According to Gail Rees, a researcher and senior lecturer in nutrition at the University of Plymouth, these results were likely related to the content of fruit seeds in the juice. However, according to her, based on this study, it is still difficult to give clear recommendations.

“I would certainly agree with the well-known advice of 150 ml of fruit juice a day, but if you make juice with such a blender, it can help you keep your blood sugar relatively stable,” she says.

While the content of the seeds in the juice may have some effect on digestion, Ferris says there won’t be much change in the composition of the juice. Drinking such juice will be better than traditional juice, although you should still not forget that it is quite easy to drink a lot of juice and exceed the required number of calories.

According to Roger Clemens, a professor of pharmaceutical sciences at the University of Southern California, to improve the impact of fruit juice on our health, it is worth choosing ripe fruits, which retain more beneficial substances.

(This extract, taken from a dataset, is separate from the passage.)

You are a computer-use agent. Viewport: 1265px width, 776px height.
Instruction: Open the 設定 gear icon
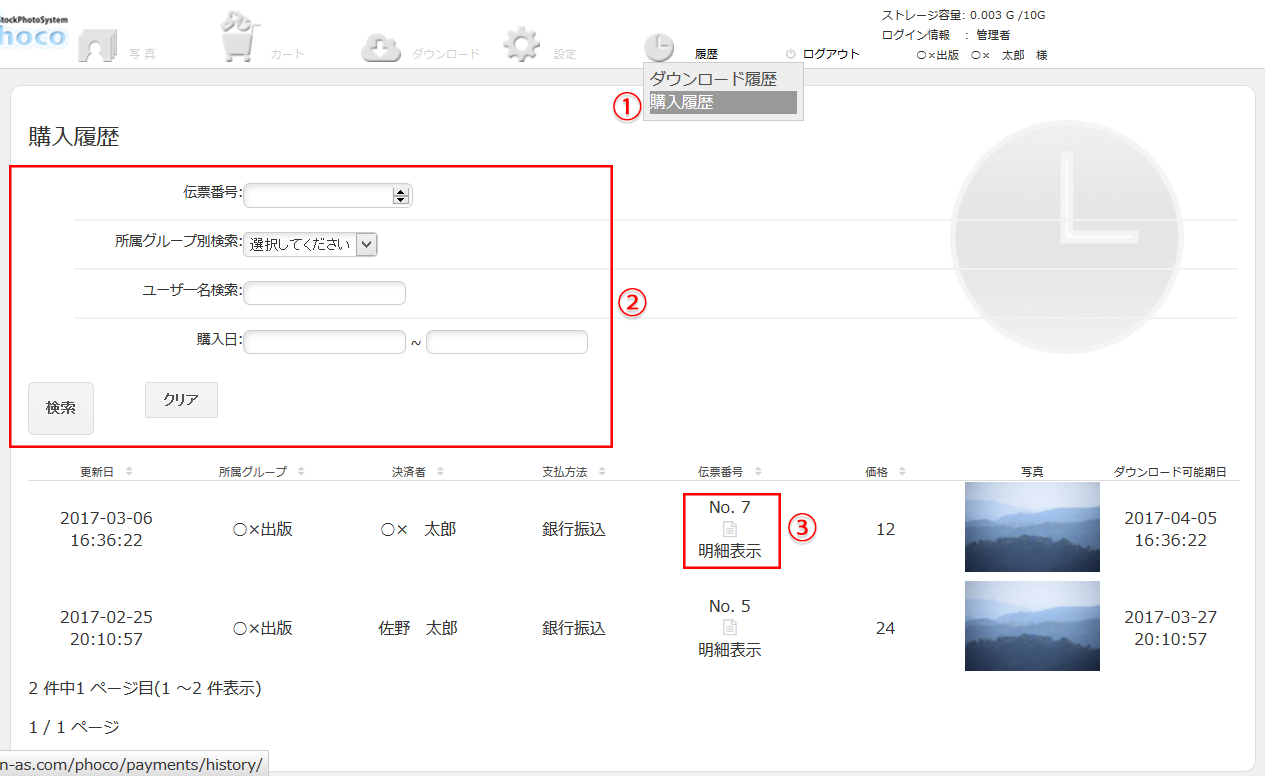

It is also worth considering that it is worth choosing different methods of juicing depending on the fruit. For example, most of the phytonutrients in grapes are found in the seeds, while very few are found in the pulp. And most of the beneficial compounds found in oranges are found in the skin, which is not used in traditional juicing methods.

The detox myth

One reason for the popularity of fruit juices is that they supposedly help detoxify the body.

In medicine, “detox” refers to the removal of harmful substances from the body, including drugs, alcohol, and poison.

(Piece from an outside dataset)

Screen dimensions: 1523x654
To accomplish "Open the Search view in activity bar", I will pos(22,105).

“The fact that juice diets help detox the body is a delusion. We consume substances on a daily basis, which are often quite toxic, and our body does a great job of detoxifying and destroying everything we eat,” says Professor Clemens.

“In addition, sometimes the bulk of the nutrients are found in parts of the fruit, such as, for example, apple peel. When juicing, it is removed, and as a result you get sweet water with a small set of vitamins. Plus, it’s not the best way to consume the recommended “five fruits a day.” People try to eat five servings of fruits and vegetables a day and don’t realize that this is not only about vitamins, but also about reducing the amount of carbohydrates, proteins and fats in our diet and, of course, about increasing the amount of fiber, ”adds Ferris.

So while drinking fruit juice is better than not eating fruit at all, there are some limitations. It is especially important to remember that it is not recommended to consume more than 150 ml of juice per day, and it is also necessary to ensure that its consumption does not contribute to the excess of daily calories. Juice can provide us with some vitamins, but we should not consider it as a perfect and quick solution.